In this book, Boyack considers how governments use fear to get the public to approve and back new rules, regulations, actions and wars that the leaders of a nation seek to implement.
While threats are real, Boyack notes that many threats are made bigger than they really are, in order to enlarge government or expand programs. Why is this a problem? After all, “If Jack Bauer is saving millions of lives, what’s the fuss if he ends a few along the way?”

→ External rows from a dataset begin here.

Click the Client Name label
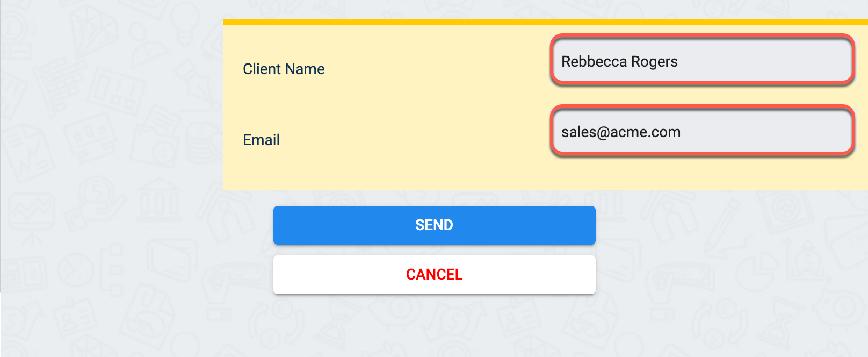 tap(284, 69)
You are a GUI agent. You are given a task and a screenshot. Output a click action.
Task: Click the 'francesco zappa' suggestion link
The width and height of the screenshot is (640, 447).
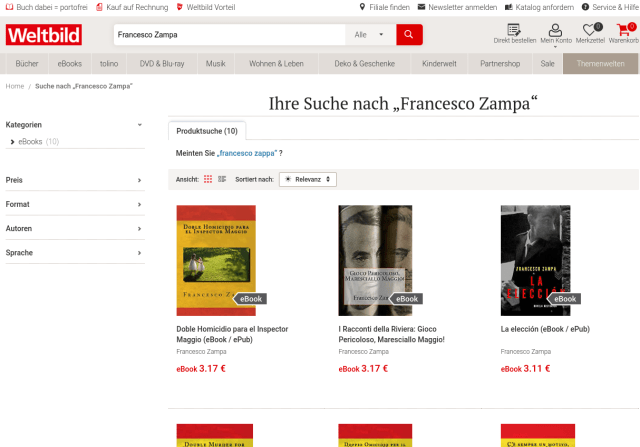pos(247,153)
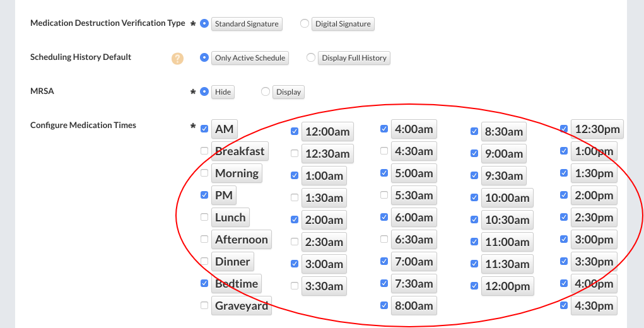Image resolution: width=644 pixels, height=328 pixels.
Task: Select the Standard Signature radio button
Action: point(204,23)

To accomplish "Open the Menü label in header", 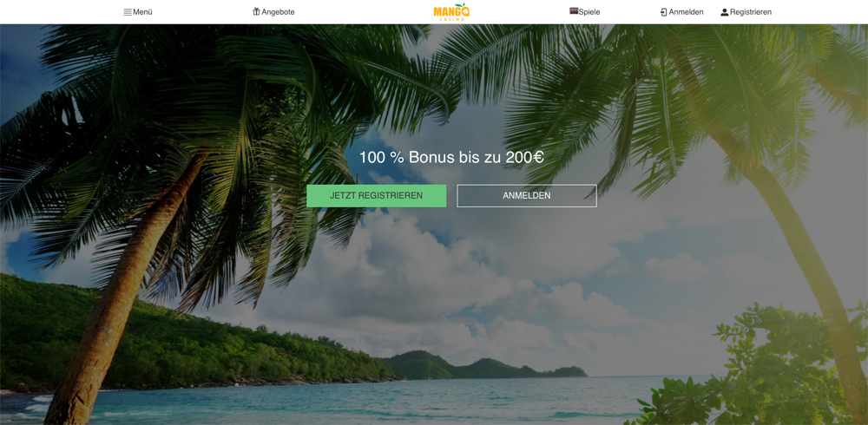I will [x=142, y=11].
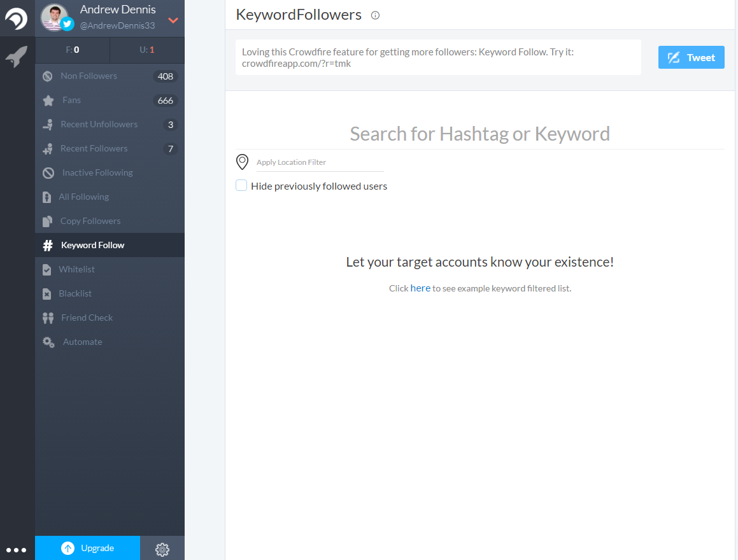
Task: Click the Twitter badge on avatar
Action: (67, 24)
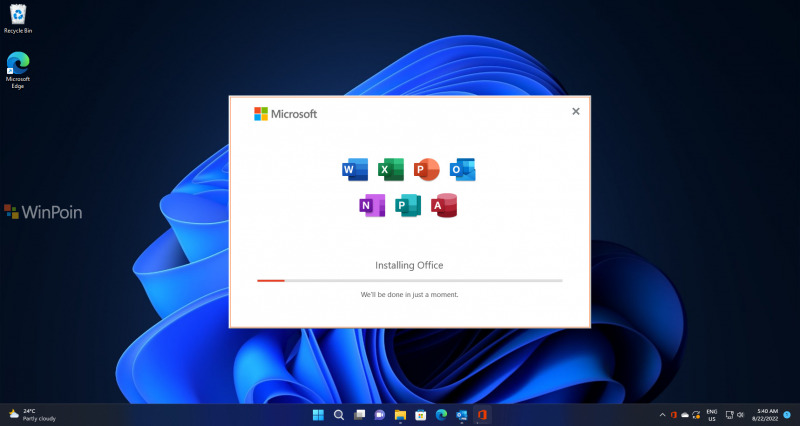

Boyack discusses the real danger of Hitler’s Germany. Why was Hitler able to convince millions of Germans that Jews were worthy of mass death, and they had the right to overrun all of Europe? He quotes Hermann Goering, who noted after the war (during his trial) that while the average farmer does not want war, the leaders can always drag them along, regardless of whether the nation is a democracy, monarchy, or dictatorship. Whether the people had a voice in government or not, all one had to do was say the nation was under attack, denounce the pacifists as traitors, and the people will jump on board.
The Jews were not murdered from day one. Instead, minor actions were first taken, justified by saying Jews had caused the Great Depression, stolen jobs and riches from the people. This led to the people begging the Nazis to protect them from the Jews. So, Jews were detained, controlled, and eventually carted away to camps, where it was just one additional step to gas them. Once things go beyond a certain level of atrocity, most people stopped thinking about what they were doing, and just quietly assented.

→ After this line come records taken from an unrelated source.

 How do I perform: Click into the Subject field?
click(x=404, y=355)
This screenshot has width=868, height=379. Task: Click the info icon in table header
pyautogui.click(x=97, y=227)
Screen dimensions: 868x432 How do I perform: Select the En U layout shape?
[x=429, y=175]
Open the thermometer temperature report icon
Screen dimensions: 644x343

Sadly, we see such in our own nation. FDR imprisoned hundreds of thousands of Japanese in the name of national security. George W Bush insisted we had to expand the war on terror to not only Afghanistan, but into Iraq, even though there was no direct connection. He sought to develop a the Bush Doctrine of preemptive action – attack the terrorists before they blew up the Free World with a nuke. Boyack notes that when the Great Recession began, Bush insisted that he “abandoned the free market principles to save the free market system.” Only George W. Bush could use such wrong logic to create a recession that would last longer than any other in history!
Such crises of fear allow leaders to justify expanding government power and authority. Boyack extensively uses the example of the Boy Who Cried Wolf. If the villagers (people) are paying attention, they will eventually stop believing the lies and cries of alarm given by the boy (government).
Boyack notes that “ignorance is fear’s greatest catalyst.” He notes how Americans trustingly approved the Patriot Act, the TSA searches at airports, and the expansion of the NSA network. Only when people began questioning little old ladies being strip searched at the airport, and saw Edward Snowden’s revelations on the NSA did they begin to complain. Sadly, the complaints have not been sufficient to cause major changes in government oversight.
Boyack discusses several areas in which the government has used fear to justify creating new programs, many of which have not made a difference (while Boyack doesn’t mention it, the Dept of Education hasn’t improved school test scores since we began spending hundreds of billions in federal dollars in the Carter Administration).
Perhaps Boyack’s best thought is that we need to decide whether we want liberty, which is often chaotic, or safety, which requires a loss of liberty. We are on a ship, which is safe in harbor, but ships are meant to be out at sea, where it sometimes gets rough.
“Feardom” is a good read, and while you may not agree with all Boyack’s points and comparisons, you will agree that Americans often give up too much freedom to government, because we’ve been convinced we ought to be over-afraid and over-reactive to crises.
Connor Boyack is the founder of Libertas Institute in Utah. It is a libertarian organization that works to develop positive legislation for the state, promoting freedom rather than regulation. His other books include a new series on liberty for kids called “The Tuttle Twins.”